Clinton also told Egypt’s prime minister the following day: “We know that the attacks in Libya had nothing to do with the film. It was a planned attack -- not a protest.”

Kansas GOP Rep. Mike Pompeo, a Benghazi committee member, told Fox News in advance of the report’s release that the report is new and significant because it’s the first to include interviews from “everybody on the ground” in Benghazi.

More than 30 people’s lives were at risk that night, and the majority worked at the secret CIA annex in Benghazi.

Pompeo also said the findings show “it’s unambiguous the administration knew immediately it was a terror attack. And the story of fog of war was known to be false immediately by everyone in the administration.”

Clinton, the presumptive Democratic presidential nominee, has seen her campaign plagued by questions about whether she and the rest of the State Department provided adequate security for Americans before the attacks and about why the administration continued to tell Americans the attacks were inspired by the video.

Committee Republicans say the deputies’ meeting, in which Clinton was involved, on the night of the Benghazi attack shows she’s not ready for the so-called “3 a.m. call.”

The report interviewed more than 80 witnesses previously not called before Congress to testify.

Among them was Ben Rhodes, the president’s deputy national security adviser for strategic communications, who with political adviser David Plouffe prepped Rice for her national TV appearances claiming the video was responsible for the terrorist attack.

Rice said her statements were based on the best available information, but nobody from the intelligence community such as the CIA director or the Director of National Intelligence briefed Rice. That was done by the political appointees.

In fact, a Sept. 14, 2012 memo from Rhodes included the subject line: "RE: PREP Call with Susan: Saturday at 4:00 pm ET."

The email was sent to a dozen members of the administration's inner circle, including key members of the White House communications team such as then-Press Secretary Jay Carney, who also pushed the video narrative in the days after the attacks.

In the email, Rhodes specifically draws attention to the anti-Islam Internet video, without distinguishing whether the Benghazi attack was different from protests elsewhere, including one day earlier in Cairo.

The Rhodes email, which was a catalyst for the Select Committee, was first obtained by Judicial Watch through a federal court lawsuit under the Freedom of Information Act.
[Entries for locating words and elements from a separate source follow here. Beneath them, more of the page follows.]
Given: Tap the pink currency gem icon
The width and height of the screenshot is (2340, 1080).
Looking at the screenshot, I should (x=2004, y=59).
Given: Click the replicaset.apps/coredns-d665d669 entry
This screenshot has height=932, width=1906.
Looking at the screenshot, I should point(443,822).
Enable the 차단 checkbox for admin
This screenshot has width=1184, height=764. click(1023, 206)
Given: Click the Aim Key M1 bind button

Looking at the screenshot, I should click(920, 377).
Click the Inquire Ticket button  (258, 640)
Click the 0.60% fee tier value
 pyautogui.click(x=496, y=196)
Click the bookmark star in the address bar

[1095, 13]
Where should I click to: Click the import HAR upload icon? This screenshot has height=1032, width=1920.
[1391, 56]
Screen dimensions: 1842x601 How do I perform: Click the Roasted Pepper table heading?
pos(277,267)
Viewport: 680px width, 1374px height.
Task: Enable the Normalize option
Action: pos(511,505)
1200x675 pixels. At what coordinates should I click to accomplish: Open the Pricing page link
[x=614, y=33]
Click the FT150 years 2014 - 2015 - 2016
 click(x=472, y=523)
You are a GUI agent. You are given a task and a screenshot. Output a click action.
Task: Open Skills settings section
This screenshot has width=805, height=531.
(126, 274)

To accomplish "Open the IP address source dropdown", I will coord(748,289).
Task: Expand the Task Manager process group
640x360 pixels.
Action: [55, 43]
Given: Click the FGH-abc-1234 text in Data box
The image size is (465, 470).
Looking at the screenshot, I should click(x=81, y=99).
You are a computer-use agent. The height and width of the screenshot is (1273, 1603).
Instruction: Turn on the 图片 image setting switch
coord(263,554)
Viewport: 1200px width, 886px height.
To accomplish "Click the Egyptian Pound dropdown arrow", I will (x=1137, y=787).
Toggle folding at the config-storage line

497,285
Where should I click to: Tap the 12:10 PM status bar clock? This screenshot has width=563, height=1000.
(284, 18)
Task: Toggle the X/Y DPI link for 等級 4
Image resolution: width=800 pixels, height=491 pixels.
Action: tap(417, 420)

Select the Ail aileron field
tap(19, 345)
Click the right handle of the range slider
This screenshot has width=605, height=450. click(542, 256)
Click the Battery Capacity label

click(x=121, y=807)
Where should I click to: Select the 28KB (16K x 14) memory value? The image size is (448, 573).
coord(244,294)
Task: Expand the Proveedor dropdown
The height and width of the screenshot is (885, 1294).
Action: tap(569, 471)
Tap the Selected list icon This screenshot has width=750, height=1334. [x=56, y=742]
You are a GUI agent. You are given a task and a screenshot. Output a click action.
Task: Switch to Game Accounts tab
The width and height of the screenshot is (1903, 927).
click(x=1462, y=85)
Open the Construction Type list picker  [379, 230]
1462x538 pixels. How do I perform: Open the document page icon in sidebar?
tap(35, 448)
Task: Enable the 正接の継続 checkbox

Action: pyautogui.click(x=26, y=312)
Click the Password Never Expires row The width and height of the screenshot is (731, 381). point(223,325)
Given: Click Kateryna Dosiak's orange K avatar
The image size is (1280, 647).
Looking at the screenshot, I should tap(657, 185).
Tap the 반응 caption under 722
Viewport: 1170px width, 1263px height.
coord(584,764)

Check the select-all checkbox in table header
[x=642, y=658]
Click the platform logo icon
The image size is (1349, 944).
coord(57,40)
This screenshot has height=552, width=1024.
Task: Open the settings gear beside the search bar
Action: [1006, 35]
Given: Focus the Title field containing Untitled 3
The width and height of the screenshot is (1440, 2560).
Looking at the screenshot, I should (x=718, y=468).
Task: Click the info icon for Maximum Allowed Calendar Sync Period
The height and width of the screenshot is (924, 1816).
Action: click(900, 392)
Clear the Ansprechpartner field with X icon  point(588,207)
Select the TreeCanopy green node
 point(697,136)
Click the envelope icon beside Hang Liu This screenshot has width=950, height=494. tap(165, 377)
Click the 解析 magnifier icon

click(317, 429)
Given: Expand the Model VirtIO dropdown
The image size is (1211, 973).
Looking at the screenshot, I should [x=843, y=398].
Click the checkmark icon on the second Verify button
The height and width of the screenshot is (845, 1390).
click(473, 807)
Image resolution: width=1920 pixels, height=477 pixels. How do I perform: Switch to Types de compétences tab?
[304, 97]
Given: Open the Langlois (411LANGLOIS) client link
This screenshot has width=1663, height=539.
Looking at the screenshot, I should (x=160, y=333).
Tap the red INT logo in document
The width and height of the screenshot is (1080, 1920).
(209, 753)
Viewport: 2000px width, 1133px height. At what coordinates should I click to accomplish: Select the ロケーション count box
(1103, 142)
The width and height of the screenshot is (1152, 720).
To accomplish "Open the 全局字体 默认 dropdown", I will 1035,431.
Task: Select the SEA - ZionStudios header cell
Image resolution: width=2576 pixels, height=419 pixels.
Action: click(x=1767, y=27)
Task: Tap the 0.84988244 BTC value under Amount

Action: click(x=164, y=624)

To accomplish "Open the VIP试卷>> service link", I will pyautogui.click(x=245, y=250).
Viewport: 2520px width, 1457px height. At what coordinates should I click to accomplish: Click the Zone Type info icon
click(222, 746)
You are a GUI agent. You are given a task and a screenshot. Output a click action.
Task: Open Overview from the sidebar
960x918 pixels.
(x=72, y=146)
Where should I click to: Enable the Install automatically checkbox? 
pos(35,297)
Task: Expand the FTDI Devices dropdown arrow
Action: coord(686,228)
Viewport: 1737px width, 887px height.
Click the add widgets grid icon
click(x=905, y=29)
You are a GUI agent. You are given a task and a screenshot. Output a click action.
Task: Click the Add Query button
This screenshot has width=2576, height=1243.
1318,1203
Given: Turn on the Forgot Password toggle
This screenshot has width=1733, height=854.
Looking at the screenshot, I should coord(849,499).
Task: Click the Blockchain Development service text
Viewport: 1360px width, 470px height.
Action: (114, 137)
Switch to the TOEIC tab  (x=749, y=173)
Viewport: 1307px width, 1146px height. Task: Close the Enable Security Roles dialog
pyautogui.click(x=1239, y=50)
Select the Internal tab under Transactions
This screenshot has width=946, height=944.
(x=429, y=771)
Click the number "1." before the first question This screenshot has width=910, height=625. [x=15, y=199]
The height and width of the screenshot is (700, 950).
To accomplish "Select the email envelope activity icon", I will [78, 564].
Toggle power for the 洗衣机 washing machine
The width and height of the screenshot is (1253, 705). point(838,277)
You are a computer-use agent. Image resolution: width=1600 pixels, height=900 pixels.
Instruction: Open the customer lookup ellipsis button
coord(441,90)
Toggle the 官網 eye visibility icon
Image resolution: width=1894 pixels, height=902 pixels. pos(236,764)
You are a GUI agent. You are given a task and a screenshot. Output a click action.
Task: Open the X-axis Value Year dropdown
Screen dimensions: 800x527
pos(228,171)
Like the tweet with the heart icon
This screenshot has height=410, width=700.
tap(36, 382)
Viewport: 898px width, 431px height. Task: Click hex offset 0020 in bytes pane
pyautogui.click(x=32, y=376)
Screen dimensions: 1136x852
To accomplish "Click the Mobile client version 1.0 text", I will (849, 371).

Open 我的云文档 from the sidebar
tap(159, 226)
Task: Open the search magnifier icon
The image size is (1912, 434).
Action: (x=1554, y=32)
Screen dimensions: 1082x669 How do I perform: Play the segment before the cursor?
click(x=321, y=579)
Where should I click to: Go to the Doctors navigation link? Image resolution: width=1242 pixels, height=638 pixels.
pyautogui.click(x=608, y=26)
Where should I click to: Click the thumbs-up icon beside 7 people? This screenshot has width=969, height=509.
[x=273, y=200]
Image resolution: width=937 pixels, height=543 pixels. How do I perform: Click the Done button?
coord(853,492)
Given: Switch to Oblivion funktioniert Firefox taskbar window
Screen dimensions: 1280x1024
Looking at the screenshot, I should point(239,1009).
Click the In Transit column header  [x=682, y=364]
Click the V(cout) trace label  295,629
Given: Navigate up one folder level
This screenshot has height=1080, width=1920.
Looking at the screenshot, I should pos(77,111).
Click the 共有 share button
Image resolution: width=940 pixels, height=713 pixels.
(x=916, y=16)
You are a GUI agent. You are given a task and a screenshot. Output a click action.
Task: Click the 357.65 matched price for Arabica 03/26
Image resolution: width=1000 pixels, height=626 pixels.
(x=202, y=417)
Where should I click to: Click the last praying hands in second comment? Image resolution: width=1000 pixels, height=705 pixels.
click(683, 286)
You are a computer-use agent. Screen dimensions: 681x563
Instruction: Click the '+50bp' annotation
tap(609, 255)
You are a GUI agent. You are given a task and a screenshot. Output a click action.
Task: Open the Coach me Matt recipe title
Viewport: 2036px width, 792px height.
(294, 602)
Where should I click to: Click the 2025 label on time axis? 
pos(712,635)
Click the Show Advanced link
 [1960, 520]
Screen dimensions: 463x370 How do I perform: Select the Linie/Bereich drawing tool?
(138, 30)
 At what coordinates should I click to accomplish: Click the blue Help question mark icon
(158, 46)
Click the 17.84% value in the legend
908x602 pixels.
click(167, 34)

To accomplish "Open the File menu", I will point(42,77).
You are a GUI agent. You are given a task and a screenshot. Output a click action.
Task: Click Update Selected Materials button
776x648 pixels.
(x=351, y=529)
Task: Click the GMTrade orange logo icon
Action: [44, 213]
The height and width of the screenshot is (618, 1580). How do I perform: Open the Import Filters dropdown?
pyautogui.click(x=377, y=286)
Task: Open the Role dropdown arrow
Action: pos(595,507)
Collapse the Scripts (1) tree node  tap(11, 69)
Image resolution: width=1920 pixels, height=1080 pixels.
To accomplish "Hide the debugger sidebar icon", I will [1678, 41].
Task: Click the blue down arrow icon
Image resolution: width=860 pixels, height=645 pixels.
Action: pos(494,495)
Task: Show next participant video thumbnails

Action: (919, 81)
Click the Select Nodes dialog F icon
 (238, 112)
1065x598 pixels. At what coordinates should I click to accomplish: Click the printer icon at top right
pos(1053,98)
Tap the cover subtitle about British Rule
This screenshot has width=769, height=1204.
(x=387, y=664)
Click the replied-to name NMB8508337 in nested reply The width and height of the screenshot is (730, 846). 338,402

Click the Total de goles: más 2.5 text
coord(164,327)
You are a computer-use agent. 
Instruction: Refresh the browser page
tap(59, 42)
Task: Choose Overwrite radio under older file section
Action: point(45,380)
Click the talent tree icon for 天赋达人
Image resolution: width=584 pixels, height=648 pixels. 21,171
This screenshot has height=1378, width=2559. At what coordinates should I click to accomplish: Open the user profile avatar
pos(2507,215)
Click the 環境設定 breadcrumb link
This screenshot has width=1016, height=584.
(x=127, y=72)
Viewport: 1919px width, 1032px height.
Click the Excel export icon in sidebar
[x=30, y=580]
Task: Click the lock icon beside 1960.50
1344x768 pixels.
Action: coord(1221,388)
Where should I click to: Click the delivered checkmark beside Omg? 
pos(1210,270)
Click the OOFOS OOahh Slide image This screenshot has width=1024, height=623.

The email lists the following two goals, among others: "to underscore that these protests are rooted in an Internet video and not a broader failure of policy” and “to reinforce the President and Administration's strength and steadiness in dealing with difficult challenges."

Rhodes was the same official who signed off on Clinton’s statement the night of the attack linking the video to Benghazi.

The report found the post attack intelligence analysis had errors, contradicting the eyewitness accounts that night, and it alleges the administration latched onto the faulty analysis to defend and justify their misleading statements to the public.

There were in fact two sets of talking points – the White House version by Rhodes and the one by the CIA.  When editing the CIA's version, Deputy Director Michael Morell knew his personnel on the ground disputed the protest analysis, but he gave the final say to his analysts in Washington, thousands of miles away.